Following the BMA's recent guidance on GP commissioning consortia (which, worryingly, seems to confuse commissioning with referral), Pulse's Ian Quinn reports that the BMA seems set to oppose the privatising 'any willing provider' aspects of Andrew Lansley's NHS White Paper, 'Equity And Excellence'.

The story reports that "BMA Council passed a motion at its meeting earlier this week which reads: ‘The Council has significant concern about the direction of travel of the NHS reforms with respect to commercialisation of the NHS as provided in the white paper’."

However, Quinn also reports a contrasting (and unsurprisingly anonymous) view that the anti-privatisation voices were a "'core group of die-hards' ...  (who) aid this was all about commercialisation of the NHS, and that this was the hidden agenda. But they were always going to be suspicious of anything that came out of a Tory government.
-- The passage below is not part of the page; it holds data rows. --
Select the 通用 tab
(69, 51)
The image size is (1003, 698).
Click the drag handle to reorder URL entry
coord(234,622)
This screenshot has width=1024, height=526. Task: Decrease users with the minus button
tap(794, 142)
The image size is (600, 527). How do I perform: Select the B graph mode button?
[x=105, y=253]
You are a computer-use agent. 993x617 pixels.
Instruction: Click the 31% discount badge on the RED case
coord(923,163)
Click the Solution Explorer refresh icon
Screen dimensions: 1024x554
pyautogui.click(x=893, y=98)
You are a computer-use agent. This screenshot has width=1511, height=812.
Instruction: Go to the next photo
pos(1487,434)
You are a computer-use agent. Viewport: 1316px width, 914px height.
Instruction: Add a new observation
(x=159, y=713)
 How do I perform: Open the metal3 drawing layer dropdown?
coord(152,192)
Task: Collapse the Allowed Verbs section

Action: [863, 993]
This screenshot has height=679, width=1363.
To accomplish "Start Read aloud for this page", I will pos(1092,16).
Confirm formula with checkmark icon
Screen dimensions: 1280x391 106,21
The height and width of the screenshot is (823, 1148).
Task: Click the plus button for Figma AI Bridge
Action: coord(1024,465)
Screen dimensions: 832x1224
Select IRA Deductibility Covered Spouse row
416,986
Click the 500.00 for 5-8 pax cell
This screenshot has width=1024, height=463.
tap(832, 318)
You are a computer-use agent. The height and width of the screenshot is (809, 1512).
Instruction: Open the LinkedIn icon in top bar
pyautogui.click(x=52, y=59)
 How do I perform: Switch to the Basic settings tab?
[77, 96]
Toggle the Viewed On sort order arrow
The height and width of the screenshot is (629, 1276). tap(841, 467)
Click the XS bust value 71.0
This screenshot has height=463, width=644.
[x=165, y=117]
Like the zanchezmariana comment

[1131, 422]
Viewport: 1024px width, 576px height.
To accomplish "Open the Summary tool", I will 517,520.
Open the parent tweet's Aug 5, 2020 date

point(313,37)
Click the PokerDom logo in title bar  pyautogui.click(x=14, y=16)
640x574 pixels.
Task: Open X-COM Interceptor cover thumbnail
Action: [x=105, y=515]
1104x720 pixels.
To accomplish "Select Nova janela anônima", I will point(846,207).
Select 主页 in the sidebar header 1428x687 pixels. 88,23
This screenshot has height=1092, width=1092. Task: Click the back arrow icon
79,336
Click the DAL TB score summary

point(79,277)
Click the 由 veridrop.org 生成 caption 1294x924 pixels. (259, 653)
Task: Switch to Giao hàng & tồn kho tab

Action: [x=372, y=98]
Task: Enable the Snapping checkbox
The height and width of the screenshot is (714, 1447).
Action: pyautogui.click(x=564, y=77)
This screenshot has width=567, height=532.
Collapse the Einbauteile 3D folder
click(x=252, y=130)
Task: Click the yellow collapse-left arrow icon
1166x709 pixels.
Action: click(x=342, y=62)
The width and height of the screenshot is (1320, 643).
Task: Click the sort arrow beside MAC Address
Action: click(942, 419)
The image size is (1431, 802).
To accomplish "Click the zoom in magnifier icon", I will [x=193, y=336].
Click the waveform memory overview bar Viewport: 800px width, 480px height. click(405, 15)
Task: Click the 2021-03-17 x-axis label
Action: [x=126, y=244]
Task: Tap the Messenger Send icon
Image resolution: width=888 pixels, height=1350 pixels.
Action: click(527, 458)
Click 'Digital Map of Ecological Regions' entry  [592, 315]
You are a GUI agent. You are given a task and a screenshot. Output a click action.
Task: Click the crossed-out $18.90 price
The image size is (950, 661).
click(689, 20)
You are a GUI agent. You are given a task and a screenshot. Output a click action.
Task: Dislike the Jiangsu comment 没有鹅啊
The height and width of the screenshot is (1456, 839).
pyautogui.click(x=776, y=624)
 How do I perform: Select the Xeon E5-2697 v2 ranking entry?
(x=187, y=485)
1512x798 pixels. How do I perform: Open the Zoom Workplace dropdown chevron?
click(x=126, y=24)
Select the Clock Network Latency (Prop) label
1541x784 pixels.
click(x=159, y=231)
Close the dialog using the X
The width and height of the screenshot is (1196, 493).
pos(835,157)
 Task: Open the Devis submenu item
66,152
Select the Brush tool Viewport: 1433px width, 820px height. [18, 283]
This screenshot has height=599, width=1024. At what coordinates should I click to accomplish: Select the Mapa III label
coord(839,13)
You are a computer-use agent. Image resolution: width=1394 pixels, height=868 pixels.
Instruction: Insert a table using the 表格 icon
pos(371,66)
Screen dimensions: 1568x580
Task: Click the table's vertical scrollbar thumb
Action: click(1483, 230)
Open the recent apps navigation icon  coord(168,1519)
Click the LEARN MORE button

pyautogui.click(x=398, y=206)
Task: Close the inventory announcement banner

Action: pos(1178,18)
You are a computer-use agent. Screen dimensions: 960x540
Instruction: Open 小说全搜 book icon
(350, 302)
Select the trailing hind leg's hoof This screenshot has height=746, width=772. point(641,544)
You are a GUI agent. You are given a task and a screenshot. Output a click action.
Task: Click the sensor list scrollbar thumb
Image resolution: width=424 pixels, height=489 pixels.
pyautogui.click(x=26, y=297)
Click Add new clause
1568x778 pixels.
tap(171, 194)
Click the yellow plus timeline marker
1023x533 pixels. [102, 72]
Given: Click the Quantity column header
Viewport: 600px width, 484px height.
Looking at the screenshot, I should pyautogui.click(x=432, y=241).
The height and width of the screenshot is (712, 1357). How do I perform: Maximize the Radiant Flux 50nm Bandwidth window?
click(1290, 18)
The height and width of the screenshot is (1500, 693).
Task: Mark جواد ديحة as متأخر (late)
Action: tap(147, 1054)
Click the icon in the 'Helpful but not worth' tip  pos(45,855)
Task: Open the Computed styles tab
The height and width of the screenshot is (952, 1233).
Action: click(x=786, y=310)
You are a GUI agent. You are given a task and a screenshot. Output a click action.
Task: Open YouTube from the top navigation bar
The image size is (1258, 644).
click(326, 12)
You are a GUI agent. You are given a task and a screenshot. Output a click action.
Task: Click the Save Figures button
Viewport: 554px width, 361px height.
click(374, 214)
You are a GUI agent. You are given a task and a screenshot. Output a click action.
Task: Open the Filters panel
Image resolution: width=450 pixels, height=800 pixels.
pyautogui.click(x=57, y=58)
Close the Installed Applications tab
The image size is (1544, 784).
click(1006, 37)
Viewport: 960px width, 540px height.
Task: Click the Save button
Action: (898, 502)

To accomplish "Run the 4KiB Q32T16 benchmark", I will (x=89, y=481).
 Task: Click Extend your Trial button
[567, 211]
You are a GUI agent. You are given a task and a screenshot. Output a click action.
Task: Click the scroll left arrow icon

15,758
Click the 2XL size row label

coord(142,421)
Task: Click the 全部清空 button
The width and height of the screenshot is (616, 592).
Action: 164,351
One person who spoke summed up the mood – that it’s not a question of whether, it’s a question of how".

As we have mentioned before, some of this is a fresh tile in the mosaic of Things That Are Not Surprising.

There remains a new GP contract to be negotiated. There is utter uncertainty over the management budget that will be available to GP commissioning consortia.

Which is not to mention the small issue of how many consortia; how based (geographically or philosophically); how corporate they will force their members to be, using what sanctions for non-compliance; and how often people will be able to choose their commissioner via their choice of GP.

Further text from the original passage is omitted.